Вершинин, разогнавшийся в кресле для довершения тирады, уехал обратно в спальню с кроватью из красного дерева и занавесками из толстого бархата с драконами.
Принялся там кататься, чтобы обрушиться на скорости уже на писаку.
Тот разглядывал обитель капитана, куда уж, точно, уборщик не подпускался.
Свет зеленой лампы, похожей на цветочную вазу, обливал карты на столе, просмотренные и развернутые для просмотра, испещренные пометками. На специальной тумбе с ватманом, наклеенном на алюминиевый лист, сведения, почерпнутые из них, продавливались в виде контуров, а уже из них составлялась, по—видимому, «секретная карта Вершинина», о которой упоминал Сучок.
Люстра из рулевого колеса бросала из угла дополнительный свет на книги, тяжелые, как плиты, и на норденовский хронометр на приставном столике. Заводился он, как знал писака, в левую сторону по сигналам ритмичного времени, принимаемым со специальных станций по азбуке Морзе.
Там было много чего!
Вершинин выкатился незаметно и начал несколько рассеянно:
? Ты к нам пришел, и мы тебя берем. Но ты должен знать, на каких условиях. Ты уже не станешь зверобоем и лишаешься всяких привилегий по законам нашего сообщества: пая, званий, наград, страхового обеспечения. «Морж» не несет никакой ответственности, если ты зарядишь винтовку не с той стороны и оставишь в Костроме вдову—сироту с десятью детьми—сиротками. Это тебя от многого и оградит, между прочим, что ты сам себе голова. Но ты должен понимать: ты не делаешь никому никакой замены.
«Что же ты тогда оставляешь мне, стол изобилия?» — подумал писака, не придавая грозным словам капитана особого значения.
Он знал, что, если уж они его взяли, то не для того, чтобы сделать изгоем своего братства.
Батек, стоявший в угодливой позе у несгораемого шкафа, телепатически прочитал мысли писаки.
— Ты получишь зарплату командира бота, — уточнил он, прикуривая без звука и развеивая дым осторожно невесомой лапой. — То же самое, что пай, но из другого ящичка.
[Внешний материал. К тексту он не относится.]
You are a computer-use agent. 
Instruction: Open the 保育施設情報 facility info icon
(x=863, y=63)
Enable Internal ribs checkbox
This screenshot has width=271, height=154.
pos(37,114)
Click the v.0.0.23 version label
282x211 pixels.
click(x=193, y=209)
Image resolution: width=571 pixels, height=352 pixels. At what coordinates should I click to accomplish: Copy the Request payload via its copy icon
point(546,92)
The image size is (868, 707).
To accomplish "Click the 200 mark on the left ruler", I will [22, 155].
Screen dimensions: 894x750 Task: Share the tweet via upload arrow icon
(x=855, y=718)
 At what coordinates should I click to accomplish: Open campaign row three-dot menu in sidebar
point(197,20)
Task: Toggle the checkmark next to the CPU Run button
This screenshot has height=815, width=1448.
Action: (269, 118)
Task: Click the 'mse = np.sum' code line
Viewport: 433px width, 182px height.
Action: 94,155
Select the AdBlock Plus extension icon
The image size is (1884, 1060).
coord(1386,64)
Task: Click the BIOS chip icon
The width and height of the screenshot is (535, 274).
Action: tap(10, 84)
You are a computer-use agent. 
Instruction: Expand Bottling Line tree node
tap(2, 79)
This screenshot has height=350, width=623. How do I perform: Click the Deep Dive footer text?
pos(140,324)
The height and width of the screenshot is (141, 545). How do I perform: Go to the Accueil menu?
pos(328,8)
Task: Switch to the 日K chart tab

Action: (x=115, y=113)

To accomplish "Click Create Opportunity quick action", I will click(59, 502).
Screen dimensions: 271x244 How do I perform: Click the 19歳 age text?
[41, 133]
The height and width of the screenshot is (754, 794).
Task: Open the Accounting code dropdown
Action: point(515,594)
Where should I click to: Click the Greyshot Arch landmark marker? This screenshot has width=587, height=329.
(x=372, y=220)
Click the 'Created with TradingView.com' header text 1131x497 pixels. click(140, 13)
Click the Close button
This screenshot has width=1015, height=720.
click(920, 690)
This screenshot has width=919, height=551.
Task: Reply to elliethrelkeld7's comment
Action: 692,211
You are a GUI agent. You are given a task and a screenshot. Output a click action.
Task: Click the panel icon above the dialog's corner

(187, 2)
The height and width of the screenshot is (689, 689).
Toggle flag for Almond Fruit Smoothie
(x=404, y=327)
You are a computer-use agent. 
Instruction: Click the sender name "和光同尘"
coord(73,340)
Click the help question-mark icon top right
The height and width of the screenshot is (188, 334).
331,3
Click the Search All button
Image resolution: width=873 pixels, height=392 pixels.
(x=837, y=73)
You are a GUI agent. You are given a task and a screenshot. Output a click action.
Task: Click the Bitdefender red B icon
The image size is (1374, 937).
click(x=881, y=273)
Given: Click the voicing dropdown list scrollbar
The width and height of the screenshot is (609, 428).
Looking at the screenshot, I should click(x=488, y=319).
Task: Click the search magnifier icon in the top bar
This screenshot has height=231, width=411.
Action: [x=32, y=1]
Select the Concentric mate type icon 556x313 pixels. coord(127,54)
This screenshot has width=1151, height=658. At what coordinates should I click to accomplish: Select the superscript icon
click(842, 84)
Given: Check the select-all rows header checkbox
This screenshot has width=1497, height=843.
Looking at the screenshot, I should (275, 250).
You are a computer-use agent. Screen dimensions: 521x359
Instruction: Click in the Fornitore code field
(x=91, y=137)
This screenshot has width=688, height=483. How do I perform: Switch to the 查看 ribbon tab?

— С этого рейса я не хочу слышать ни о каких «командирах»! — раздражительно повернулся в его сторону Вершинин. — Нам предстоят прогулки за зверем, а не его поиски. Чтобы быть командиром бота, надо научиться, в первую очередь, считать до 36 (румбовая картушка на ботах с пропуском нолей). А если компас испортился, то — заметить это по звездам, и нее более. Любой ребенок до 9 лет на это способен! — Вершинин впился белыми глазами в писаку. — Кудря решил, что мы будем тебе платить за это большие деньги?
— Я видел Кудрю всего один раз, с восьми до полдевятого…
— А он тебе уже наобещал всякого!
Вершинин проехался туда—назад, успокаивая себя от самого же, и подкатился как можно ближе.
— Вот сейчас я к тебе и приехал! Того зверя, что мы нашли, нам еще хватит. Ты писака, и это время используй! Как писака, ты подпадаешь под наш закон, и он в том, что если ты размотал свою ручку, то ты сидишь за своим штурманским столом, а не чистишь на камбузе картошку! Как писака, ты вошел в свой дом, ты сам его открыл и имеешь в нем все права, как любой из нас.
До писаки постепенно начали доходить слова Вершинина: его взяли на «Морж» как человека свободной профессии, выделяя на воплощение его замыслов солидную стипендию из капитанского фонда. Правда, представления о доме у него и у Вершинина не совсем сходились, но если исходить из того, что писака — изгой всего человечества, то Вершинин для него — лучше отца родного.
Пытаясь объяснить необъяснимое, писака подумал, что в самом человеке порой сокрыт некий необъяснимый фокус проявляемого к нему отношения. Это тайный знак, может быть, божеская печать, чем он себя выдает: к себе склоняет или же от себя отвращает. Надо, чтобы сложились счастливые признаки, по которым тебя признает толпа.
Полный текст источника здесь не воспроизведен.